- STATED GOAL
Copy out every line of the records below word for word, but leave the pictures out.
▼
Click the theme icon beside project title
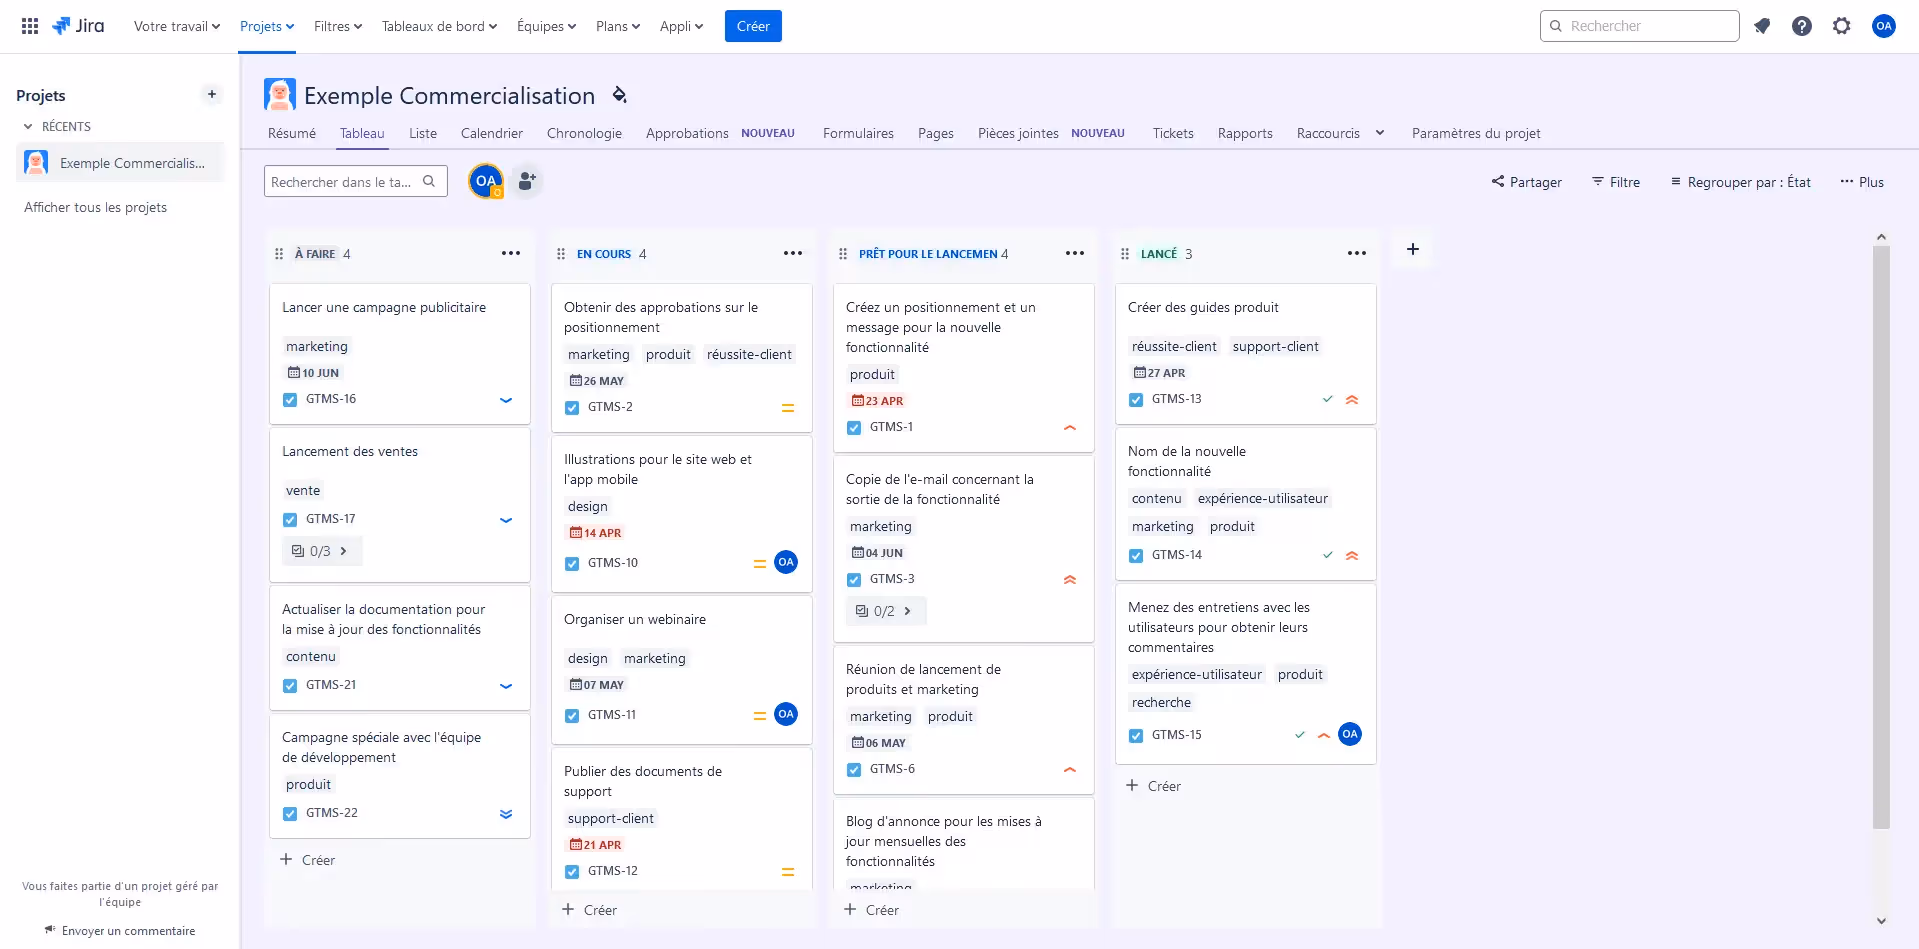The height and width of the screenshot is (949, 1919). tap(618, 95)
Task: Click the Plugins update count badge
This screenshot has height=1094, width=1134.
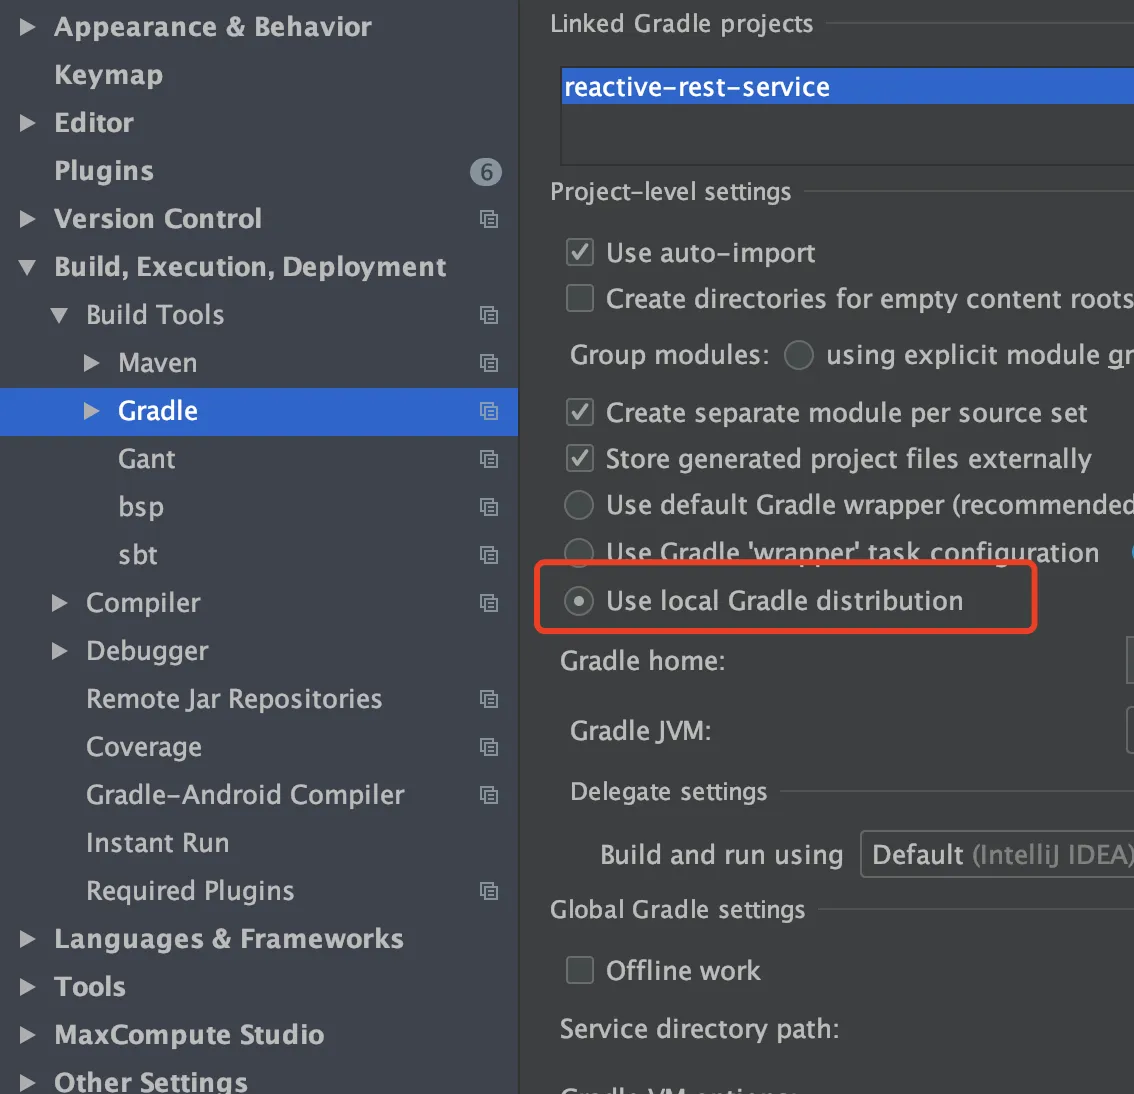Action: (486, 172)
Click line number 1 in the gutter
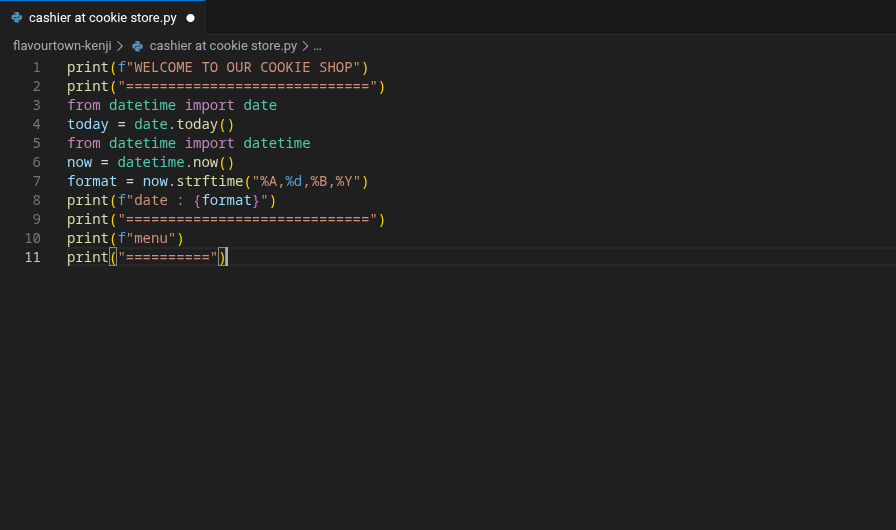This screenshot has width=896, height=530. (x=37, y=67)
▲
- RESULT OF THIS TASK
Click the theme icon beside project title
The height and width of the screenshot is (949, 1919). tap(618, 95)
Task: Click the Plugins update count badge
This screenshot has height=1094, width=1134.
Action: (486, 172)
Click line number 1 in the gutter
This screenshot has width=896, height=530. (x=37, y=67)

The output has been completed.